Data on locating visible targets:
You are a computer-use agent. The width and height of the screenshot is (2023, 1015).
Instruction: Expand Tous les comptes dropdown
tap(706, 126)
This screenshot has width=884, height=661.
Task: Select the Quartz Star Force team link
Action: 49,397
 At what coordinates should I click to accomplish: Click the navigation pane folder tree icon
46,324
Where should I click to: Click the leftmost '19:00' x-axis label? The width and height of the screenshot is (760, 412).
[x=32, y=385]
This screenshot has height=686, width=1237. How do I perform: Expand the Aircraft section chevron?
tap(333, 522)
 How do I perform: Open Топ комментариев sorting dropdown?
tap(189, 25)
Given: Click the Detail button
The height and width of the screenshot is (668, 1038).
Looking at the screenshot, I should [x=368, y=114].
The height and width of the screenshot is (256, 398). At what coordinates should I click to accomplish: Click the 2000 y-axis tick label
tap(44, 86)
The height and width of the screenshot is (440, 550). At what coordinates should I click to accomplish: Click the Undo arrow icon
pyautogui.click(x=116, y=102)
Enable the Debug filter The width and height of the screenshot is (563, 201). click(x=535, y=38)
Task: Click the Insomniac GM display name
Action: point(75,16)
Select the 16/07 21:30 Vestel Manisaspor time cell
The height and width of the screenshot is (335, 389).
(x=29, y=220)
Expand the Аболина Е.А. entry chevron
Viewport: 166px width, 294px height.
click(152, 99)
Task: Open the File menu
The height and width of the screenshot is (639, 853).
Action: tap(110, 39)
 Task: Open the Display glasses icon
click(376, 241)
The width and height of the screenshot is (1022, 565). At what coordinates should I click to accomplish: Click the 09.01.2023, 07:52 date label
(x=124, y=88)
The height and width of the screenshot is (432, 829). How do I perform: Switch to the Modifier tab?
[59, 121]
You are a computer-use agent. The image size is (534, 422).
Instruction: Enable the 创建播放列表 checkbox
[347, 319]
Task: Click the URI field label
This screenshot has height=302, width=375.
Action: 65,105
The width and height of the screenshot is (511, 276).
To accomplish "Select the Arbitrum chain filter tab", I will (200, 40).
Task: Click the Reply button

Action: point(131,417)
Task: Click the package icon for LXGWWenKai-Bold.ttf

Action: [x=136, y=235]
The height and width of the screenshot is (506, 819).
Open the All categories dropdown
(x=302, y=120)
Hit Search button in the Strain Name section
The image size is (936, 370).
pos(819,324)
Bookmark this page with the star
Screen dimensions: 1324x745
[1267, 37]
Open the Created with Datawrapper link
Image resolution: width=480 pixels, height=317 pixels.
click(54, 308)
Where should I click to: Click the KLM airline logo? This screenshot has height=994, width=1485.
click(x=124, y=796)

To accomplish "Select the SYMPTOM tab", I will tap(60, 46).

**Written exercise**
Can you set out every line of the records above as a numbered list, skipping the blank lines?

**Task output**
1. You are a computer-use agent. The width and height of the screenshot is (2023, 1015).
2. Instruction: Expand Tous les comptes dropdown
3. tap(706, 126)
4. This screenshot has width=884, height=661.
5. Task: Select the Quartz Star Force team link
6. Action: 49,397
7.  At what coordinates should I click to accomplish: Click the navigation pane folder tree icon
8. 46,324
9. Where should I click to: Click the leftmost '19:00' x-axis label? The width and height of the screenshot is (760, 412).
10. [x=32, y=385]
11. This screenshot has height=686, width=1237. How do I perform: Expand the Aircraft section chevron?
12. tap(333, 522)
13.  How do I perform: Open Топ комментариев sorting dropdown?
14. tap(189, 25)
15. Given: Click the Detail button
16. The height and width of the screenshot is (668, 1038).
17. Looking at the screenshot, I should [x=368, y=114].
18. The height and width of the screenshot is (256, 398). At what coordinates should I click to accomplish: Click the 2000 y-axis tick label
19. tap(44, 86)
20. The height and width of the screenshot is (440, 550). At what coordinates should I click to accomplish: Click the Undo arrow icon
21. pyautogui.click(x=116, y=102)
22. Enable the Debug filter The width and height of the screenshot is (563, 201). click(x=535, y=38)
23. Task: Click the Insomniac GM display name
24. Action: point(75,16)
25. Select the 16/07 21:30 Vestel Manisaspor time cell
26. The height and width of the screenshot is (335, 389).
27. (x=29, y=220)
28. Expand the Аболина Е.А. entry chevron
29. Viewport: 166px width, 294px height.
30. click(152, 99)
31. Task: Open the File menu
32. The height and width of the screenshot is (639, 853).
33. Action: tap(110, 39)
34.  Task: Open the Display glasses icon
35. click(376, 241)
36. The width and height of the screenshot is (1022, 565). At what coordinates should I click to accomplish: Click the 09.01.2023, 07:52 date label
37. (x=124, y=88)
38. The height and width of the screenshot is (432, 829). How do I perform: Switch to the Modifier tab?
39. [59, 121]
40. You are a computer-use agent. The image size is (534, 422).
41. Instruction: Enable the 创建播放列表 checkbox
42. [347, 319]
43. Task: Click the URI field label
44. This screenshot has height=302, width=375.
45. Action: 65,105
46. The width and height of the screenshot is (511, 276).
47. To accomplish "Select the Arbitrum chain filter tab", I will (200, 40).
48. Task: Click the Reply button
49. Action: point(131,417)
50. Task: Click the package icon for LXGWWenKai-Bold.ttf
51. Action: [x=136, y=235]
52. The height and width of the screenshot is (506, 819).
53. Open the All categories dropdown
54. (x=302, y=120)
55. Hit Search button in the Strain Name section
56. The image size is (936, 370).
57. pos(819,324)
58. Bookmark this page with the star
59. Screen dimensions: 1324x745
60. [1267, 37]
61. Open the Created with Datawrapper link
62. Image resolution: width=480 pixels, height=317 pixels.
63. click(54, 308)
64. Where should I click to: Click the KLM airline logo? This screenshot has height=994, width=1485.
65. click(x=124, y=796)
66. To accomplish "Select the SYMPTOM tab", I will tap(60, 46).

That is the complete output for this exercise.